Die Performance der Wiener ÖVP hängt stark vom Bund ab. Werden sich auch Bundespolitiker in Wien engagieren?
Wir haben zwei großartige Politiker im Bund, Gernot Blümel und Sebastian Kurz, die aus dem Herzen der Wiener ÖVP kommen. Ich bin froh, wenn sie für das bürgerliche Wien werben. Auch der Bundesparteichef Mitterlehner und alle Minister sind herzlich eingeladen. Letztendlich bin natürlich ich der Spitzenkandidat, aber mit Unterstützung geht alles im Leben leichter.

KURIER: Zuletzt wurden in der SPÖ die Stimmen gegen eine Fortsetzung der Koalition mit den Grünen lauter. Wie wollen Sie die ÖVP im Wettlauf um die Regierungsbeteiligung ausbremsen?
Maria Vassilakou:
Rot-Grün hat in den vergangenen Jahren sehr viel erreicht. Als Grüne haben wir gezeigt, dass wir halten, was wir versprechen – siehe 365-Euro-Jahreskarte oder Fußgängerzone Mariahilfer Straße. Die Grünen stehen für Veränderung. Die ÖVP und Rot-Schwarz hingegen für althergebrachte Packelei, Proporz und Postenschacher.

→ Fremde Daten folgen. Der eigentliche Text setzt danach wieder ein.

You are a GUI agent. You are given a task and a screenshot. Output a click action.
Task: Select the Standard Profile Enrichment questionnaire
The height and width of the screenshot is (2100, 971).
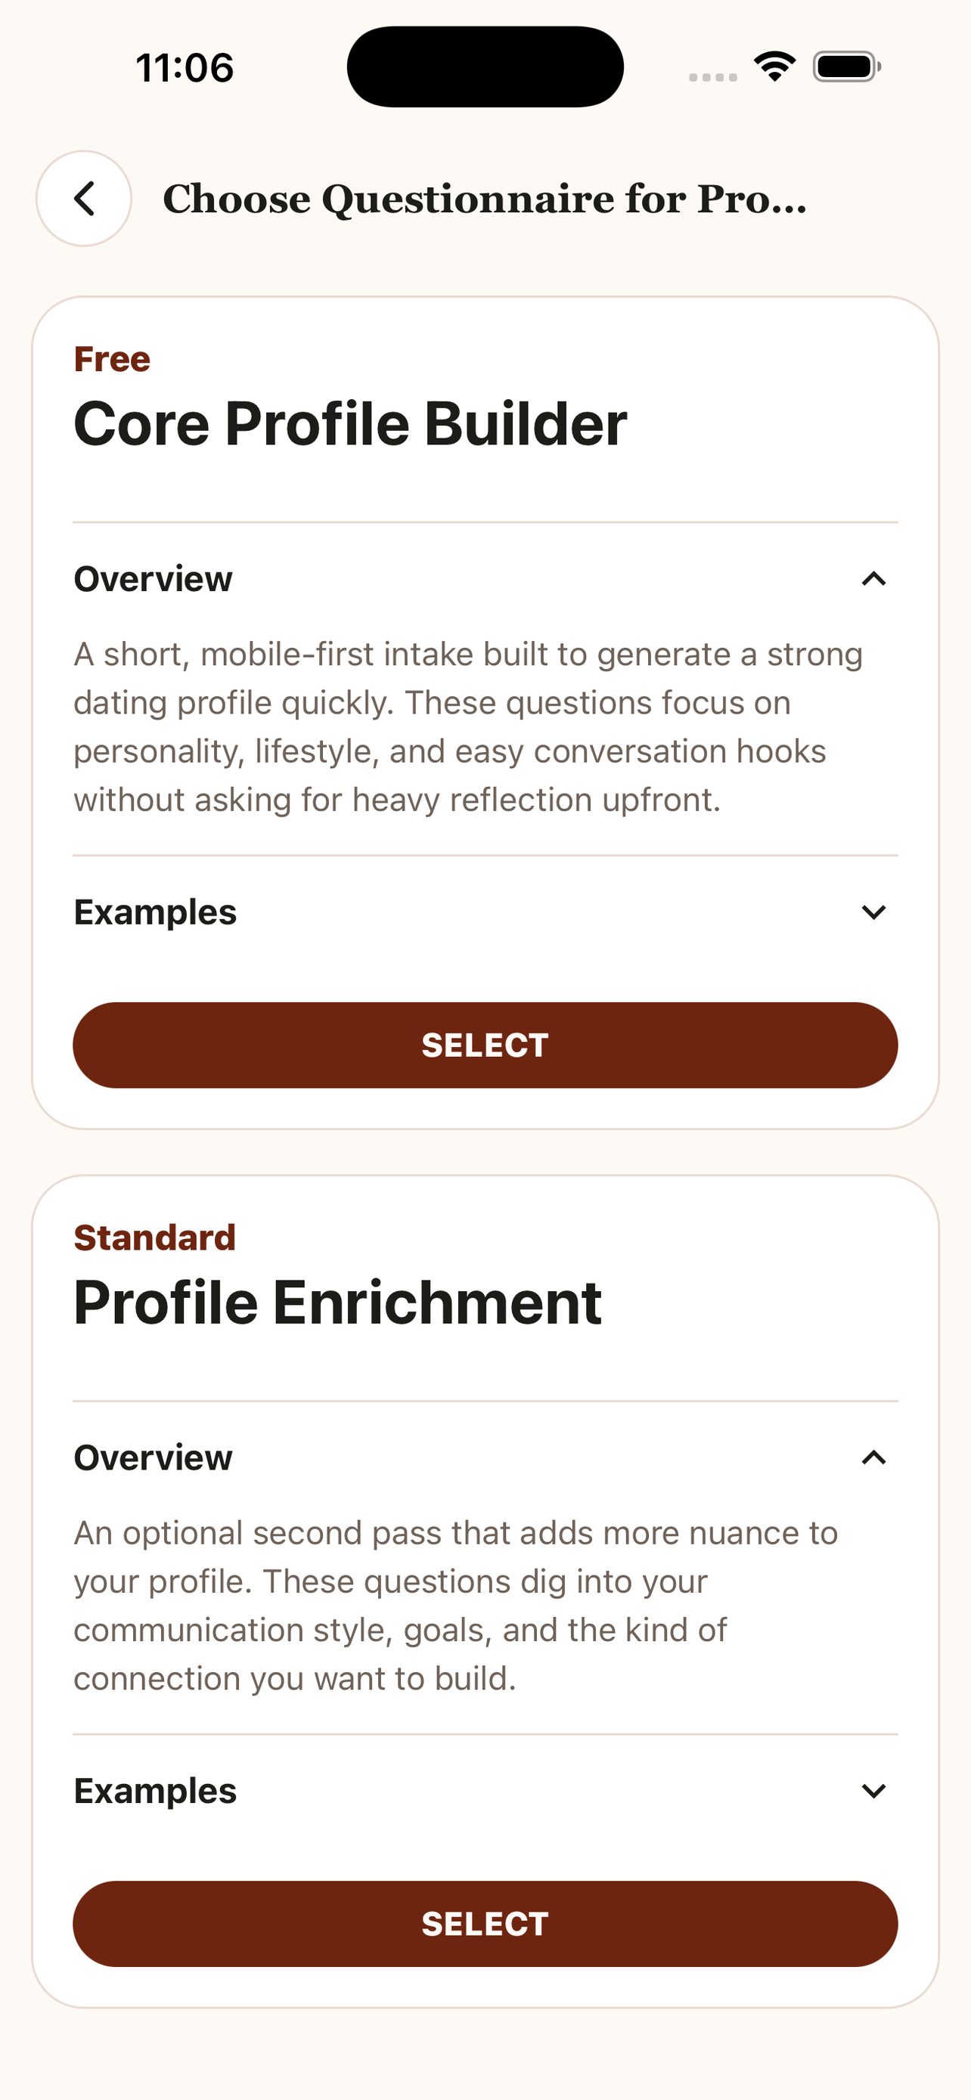click(485, 1924)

Was sind die grünen Themen-Schwerpunkte im Wahlkampf?
Neben Verkehr und Bildung wird es das Thema leistbares Wohnen sein. Man muss sich vor Augen halten, dass in den letzten zehn Jahren die Altbau-Mieten (Kategorie A) um über 60 Prozent gestiegen sind. Bei diesem Thema trennt sich die Spreu vom Weizen: Die FPÖ, die selbst ernannte Partei des kleinen Mannes, will am ungerechten Mietrecht festhalten, ÖVP und Neos wollen den Verkauf von Gemeindewohnungen.

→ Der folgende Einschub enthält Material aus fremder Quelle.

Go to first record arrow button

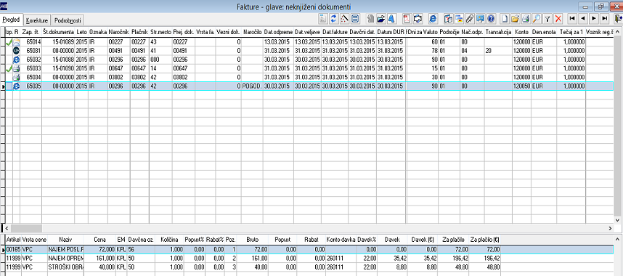572,18
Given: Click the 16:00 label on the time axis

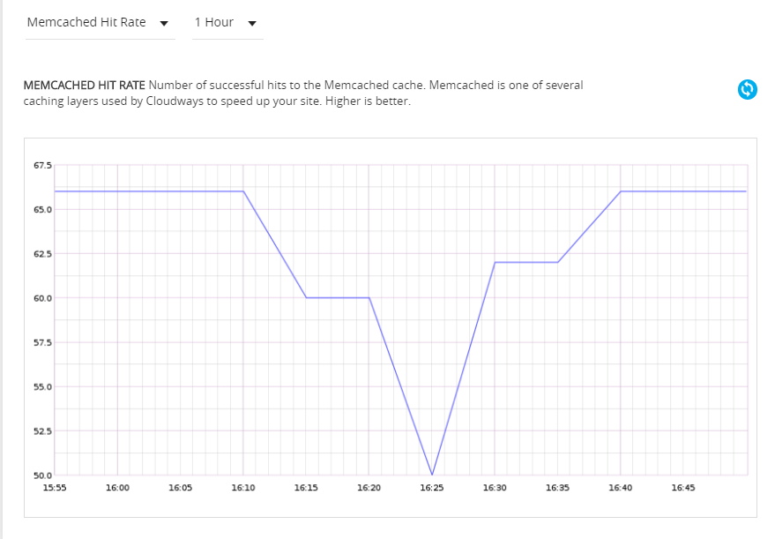Looking at the screenshot, I should (x=117, y=487).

Wien leidet unter Rekord-Arbeitslosigkeit und -verschuldung. Warum ist dazu von den Grünen so wenig zu hören?
Vom Reden über Arbeitslosigkeit entstehen keine neuen Arbeitsplätze. Wien hat viel investiert, um welche zu schaffen. Es wurden neue Straßen, Wohnungen, Schulen und Spitäler gebaut, Wien setzt auch auf Wachstumsbranchen wie alternative Energien. Gerade in der Krise muss die Stadt investieren. Wiens Bevölkerung wächst jährlich um jene der Stadt Krems. Wer vor diesem Hintergrund Sparkurse einfordert, gefährdet Arbeitsplätze.

Wie sehen die grünen Wahlziele aus?
Wir wollen zulegen und so stark werden, dass wir einen zweiten Stadtrat stellen können. Dazu wollen wir auch noch einige weitere Bezirke ergrünen lassen.

Werden die Grünen die Koalition auflösen, wenn man sich mit der SPÖ nicht über eine Wahlrechtsreform einigt?
Wir werden die Wahlrechtsreform im Jänner abschließen. Die Grünen sind mit ihrem Angebot der SPÖ schon einen großen Schritt entgegengekommen. Jetzt muss die SPÖ, die bisher säumig war, noch ihren Teil beitragen.